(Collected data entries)
-*-*-

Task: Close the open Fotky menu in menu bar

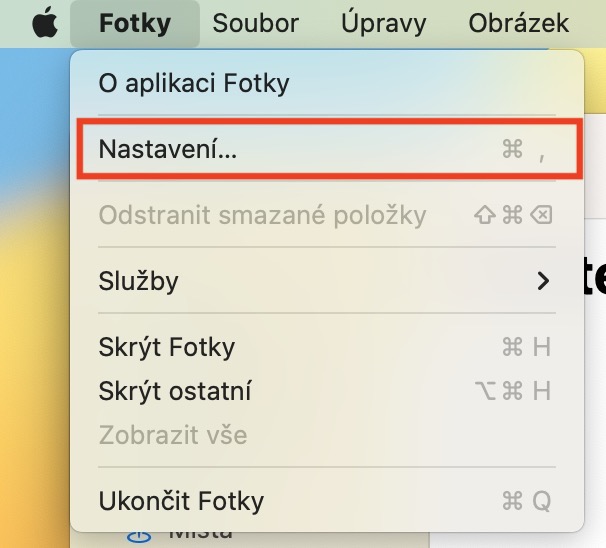Action: pos(135,24)
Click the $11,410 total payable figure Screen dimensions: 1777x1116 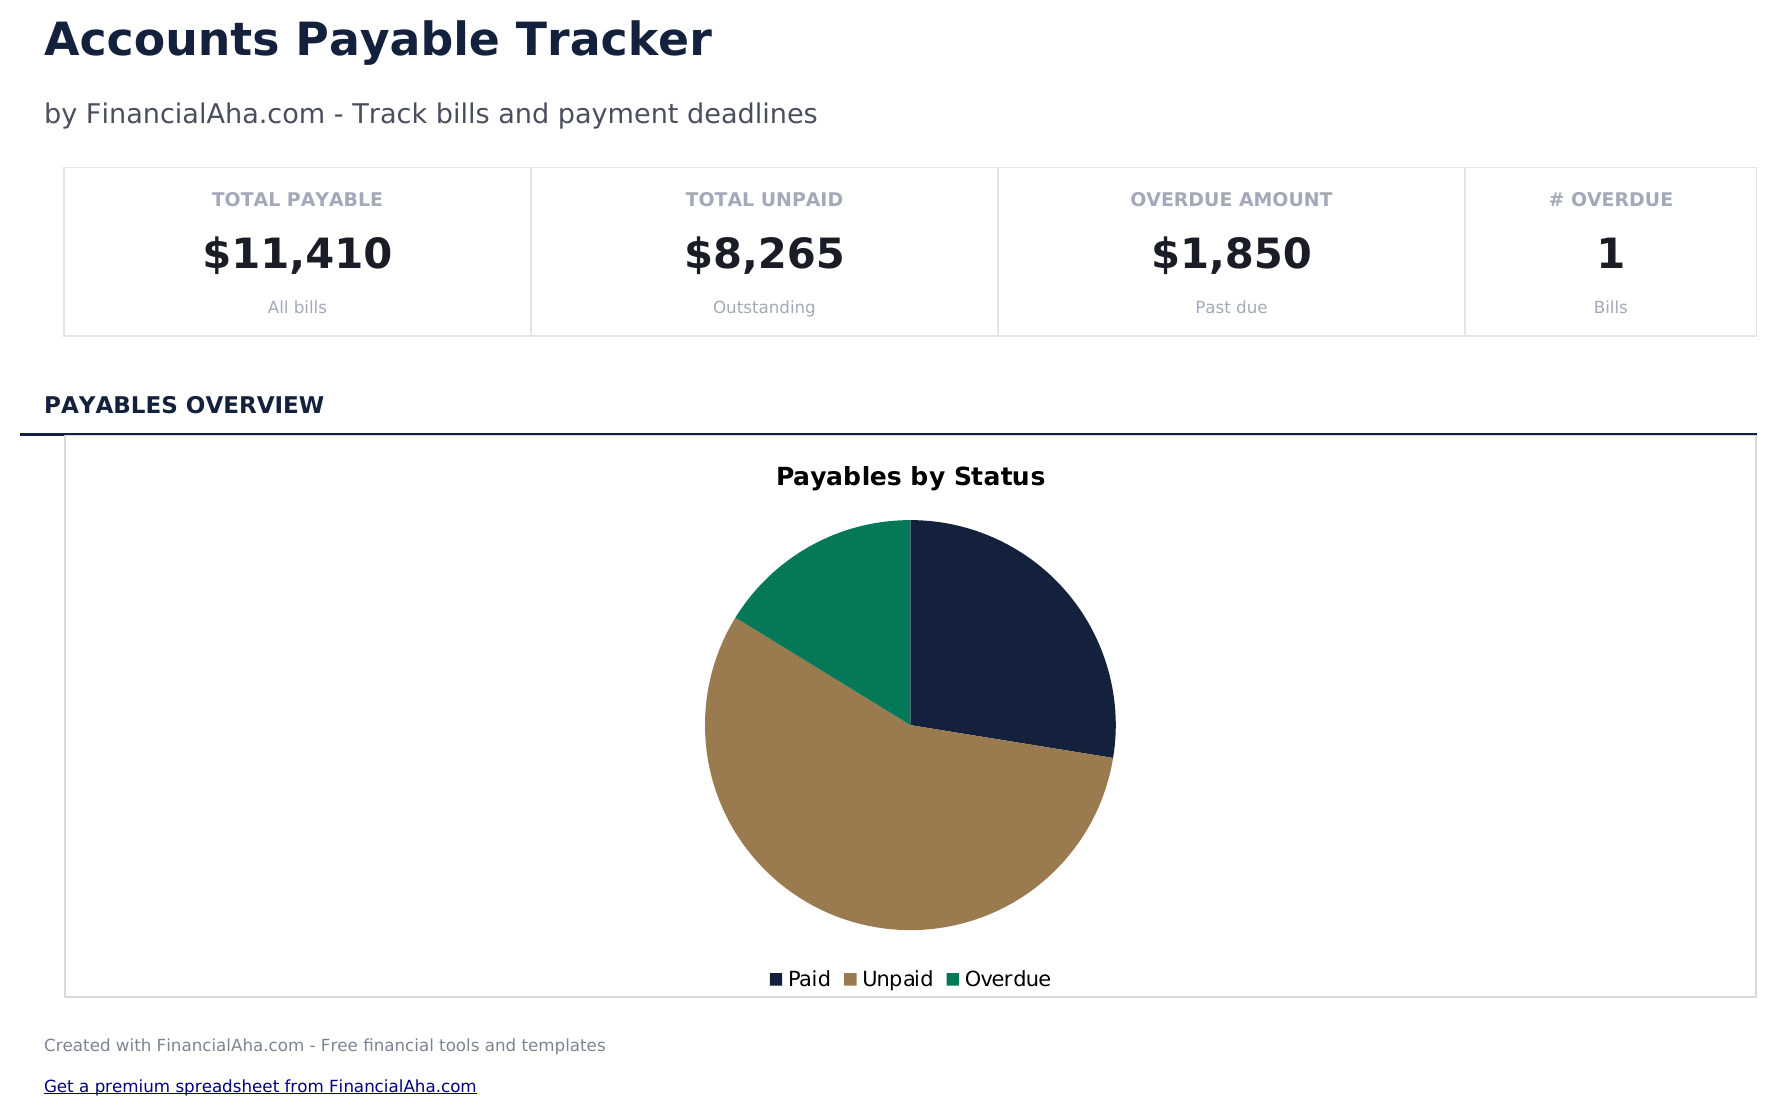[x=296, y=254]
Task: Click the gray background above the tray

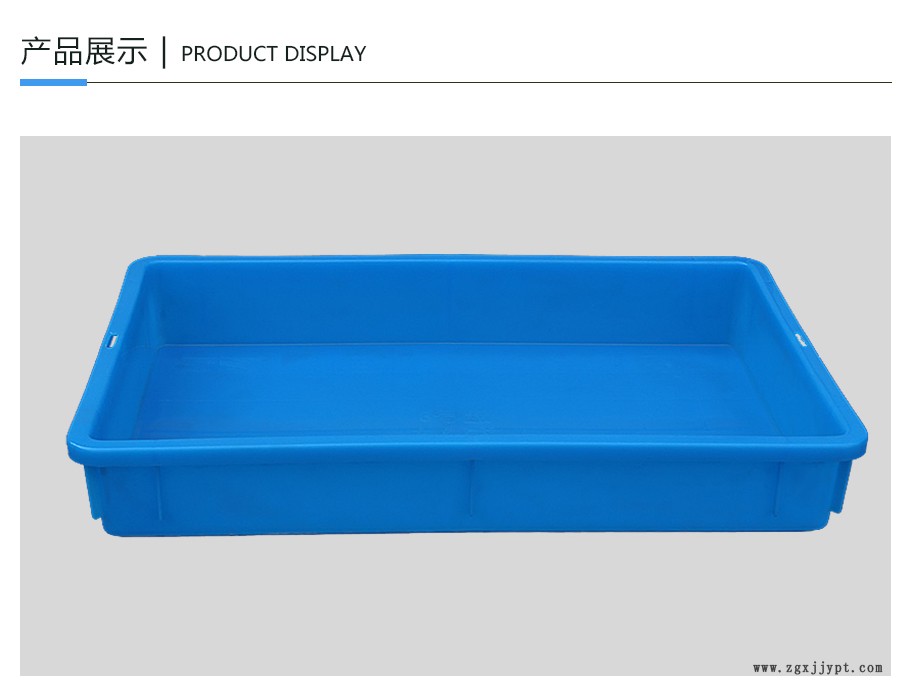Action: [x=455, y=194]
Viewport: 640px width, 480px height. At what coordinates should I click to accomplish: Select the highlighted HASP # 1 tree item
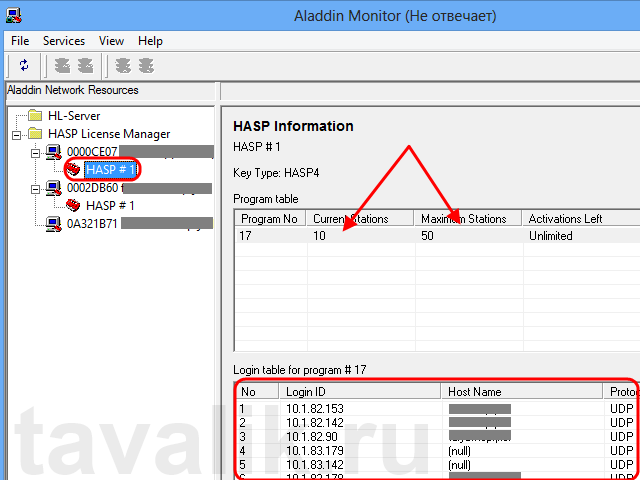[110, 170]
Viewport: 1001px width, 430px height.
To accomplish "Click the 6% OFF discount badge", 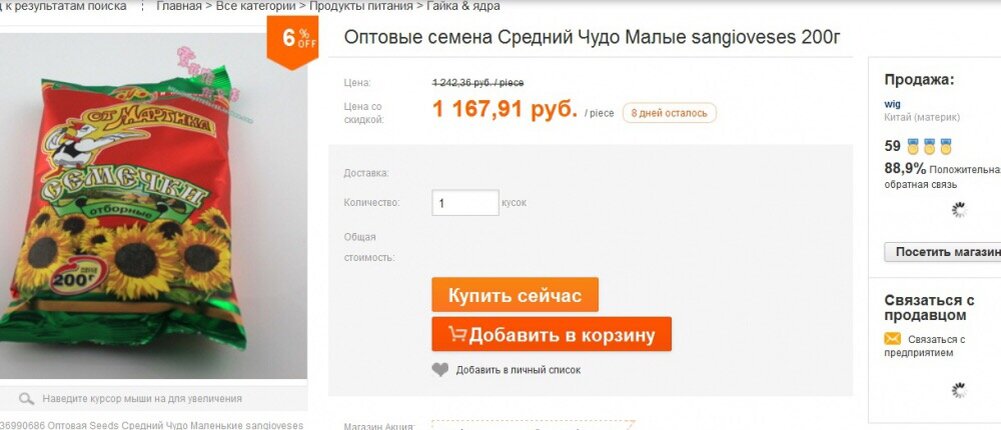I will tap(292, 42).
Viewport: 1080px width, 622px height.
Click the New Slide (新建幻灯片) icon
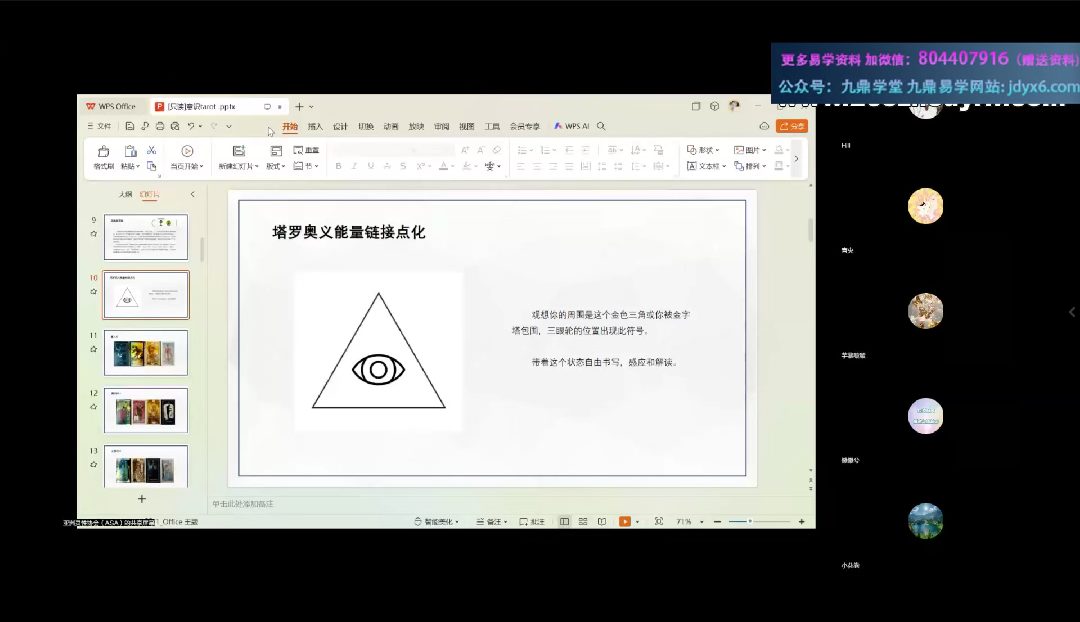236,151
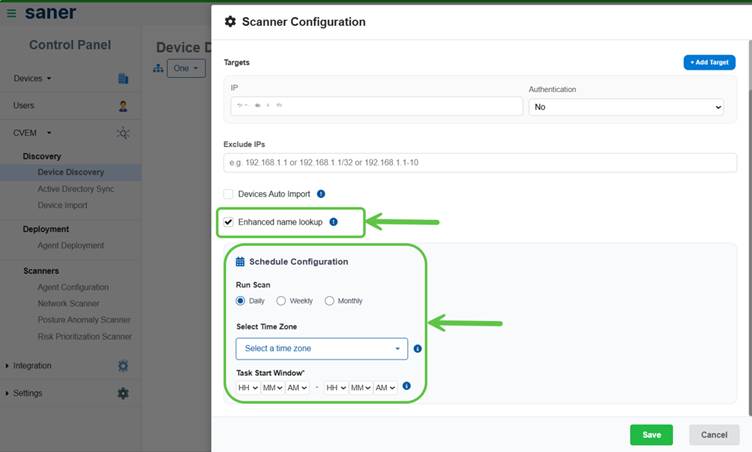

-*-*-

#### [Instructions to follow]
Do not include pictures. Copy only the lines running from the line with "Viewport: 1080px width, 622px height." through the last line of the records, exactly as they appear.

#### [Finished exercise]
Viewport: 1080px width, 622px height.
Click the New Slide (新建幻灯片) icon
236,151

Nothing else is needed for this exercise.